On my birthday I got caught in a whirling eddy of breakage. Besides what I've already mentioned, lightbulbs in the kitchen popped, a big chunk of rock dislodged from the stone foundation of the chateau, I dropped a glass that shattered into a million pieces. Fifty-nine was a major shakedown. I felt, for most of the day, as if I were standing on a high hill, leaning into a fierce wind while my scarf blew off, my gloves blew off, my glasses blew off. etc. Imagine me uselessly shouting Make. it. STOP! into the wind. It was like a bad dream. OMG

Yesterday everything was different. Once I was through the portal, the gate closed, the wind calmed and everything fell together rather smoothly. I LOVE my new table! It is far and away superior to my old table; twice as plush, sleek and well designed, and the face rest is adjustable in many different dimensions. I don't like throw-away consumer culture. The old table was fine. But my, my, this morning I'm asking myself why I waited so long to replace it. I feel like a real professional with this new table. My clients are going to LOVE it.
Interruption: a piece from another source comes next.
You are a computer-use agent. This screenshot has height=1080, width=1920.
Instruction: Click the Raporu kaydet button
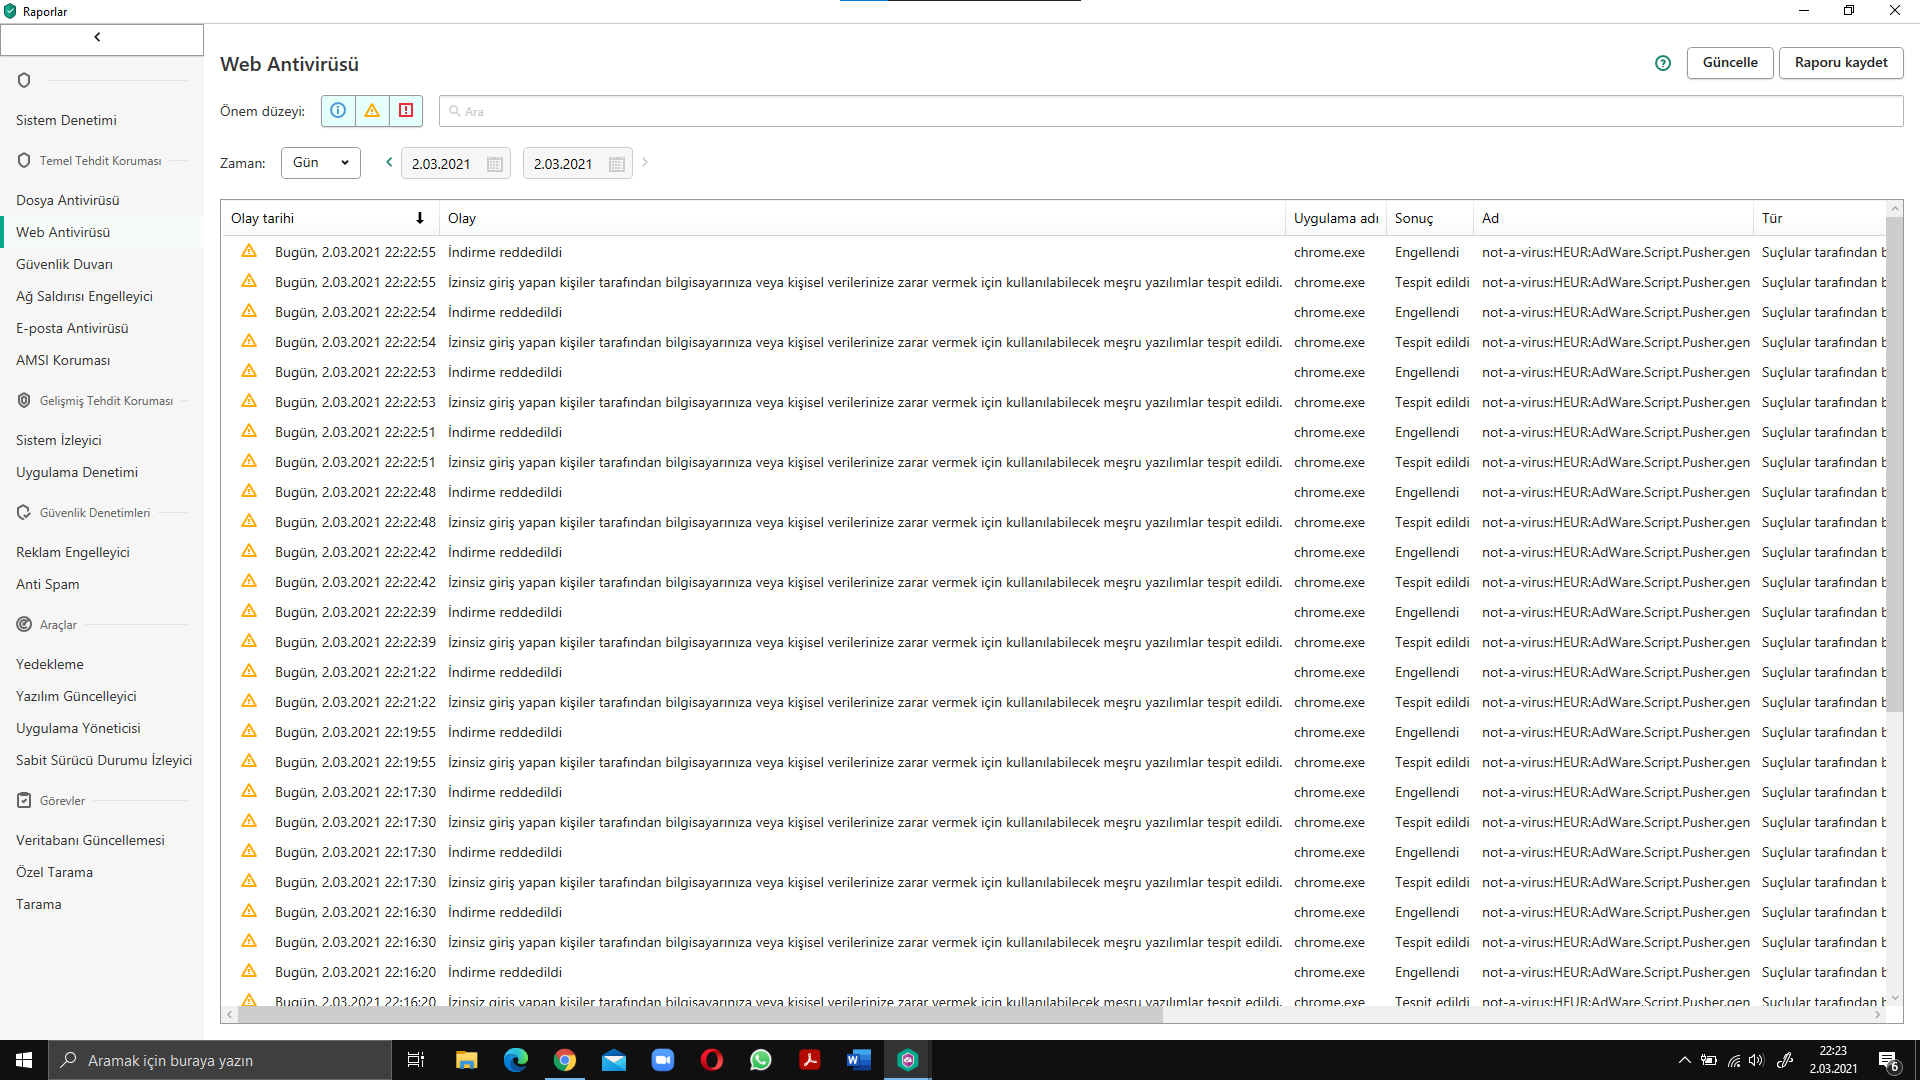[1841, 62]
I could berate myself for failing to realize what was happening on Monday. As a shaman, I know I can't plan for the power to go out and my massage table to break on the same day, and the fact that the fateful events occurred on my birthday is in the category of you-can't-make-this-stuff-up. If I'd been clearer, I would have realized immediately that trying to bake a cake was a silly idea that would only add to the ongoing drama. I'm not going there, though, blaming myself for my imperfections. Apparently, I had to grapple. I'll begin grappling now with the fact that I'm going to turn 60, I think. Maybe if I start immediately, my transition next year will go more smoothly. Then again, maybe everything went down exactly as it should have. Sometimes I must grapple. Oh yeah.
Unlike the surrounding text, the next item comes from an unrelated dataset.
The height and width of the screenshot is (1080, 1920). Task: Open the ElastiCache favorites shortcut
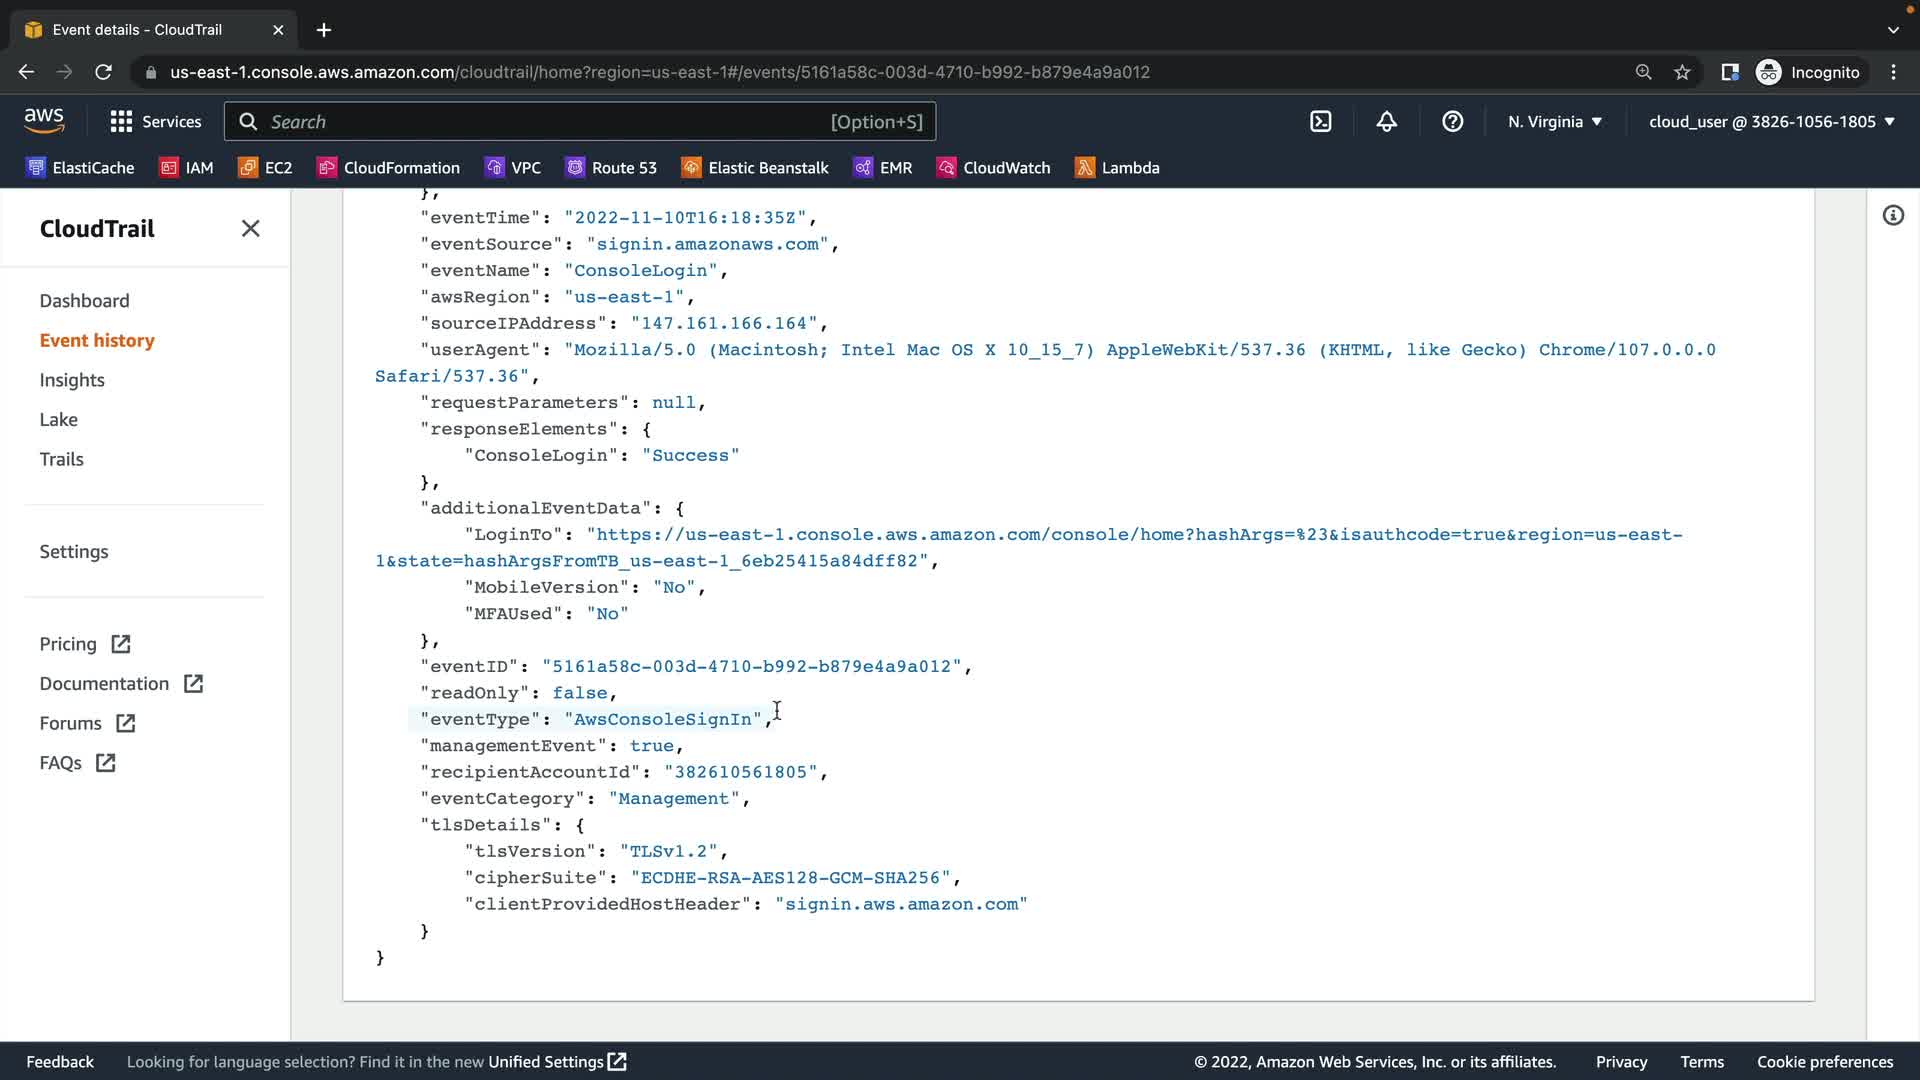(80, 168)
Onwards and upwards. Shalom.

8 comments:

Rebecca Clayton said...

Wow--what a day! For me the _9 birthdays are always the difficult ones. 29, in particular was one I'd like to forget. The ones that end in zero--no problem. And because those birthdays have such a bad rep, people go all out for you, so they're extra-nice birthdays.
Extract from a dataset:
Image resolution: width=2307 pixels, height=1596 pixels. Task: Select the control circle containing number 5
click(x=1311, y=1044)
If my theory holds, you're good until 2022! Enjoy your new table, and your search for new recipes.

Reya Mellicker said...

I think you might be right about that, Rebecca. Certainly 49 was rather awful for me. 39 was life changing, not necessarily for the better, in retrospect. I don't remember 29 - thank God!

glnroz said...

well, Ms Gold Puppy, I have been a little out of pocket lately and I certainly hate that I havent wished you "happy birthday" earlier..so "HAPPY BIRTHDAY"...(I finally got used to the 9's)

Elizabeth said...

What a lovely, thoughtful post, Reya.
Yes, all this sturm und drang and you in the middle not wanting to look at 59.
I love it that you think through things so wonderfully thoroughly and sometimes come to the wrong ( and the right) conclusions.
I'm reading a wonderful book by Sarah Bakewell called How to Live or a Life of Montaigne --all about lots of the stuff you/we grapple with......
his final answer having thought a great deal ----is that he might have thought wrong in the first place.
Philosophy and all sorts of good stuff, but mostly about trying to live a good, thoughtful, worthwhile, somewhat mindful life.

ps
the new massage table sound excellent.

ox

Val said...

maybe it is the -9 birthdays; its a shocker when you think you are prepared and calm and then the foundations start to shake! well i am glad thats over and i hope you can relax and enjoy the year. wish i could test out the table! x

Reya Mellicker said...

Thanks Elizabeth and Val. It's all over now. You know how after a storm when the sun is out and everything dries out it's hard to imagine it even happened? That's how I feel today.

Thanks Glenn!

The Cranky Crone, she lives alone! said...

Great recovery! Well thunk and all that.
It is what crossed my mind when reading your birthday post.
Thankfully we are not all that clear when these things happen to us all the time, life would not be spontaneous and goodness it only took a day.

Reya Mellicker said...

I agree that sometimes we have to flop around a little while. It stirs energy and creates the possibility of something new. Sometimes it's fun. Monday wasn't very fun, but as you say it was just one day!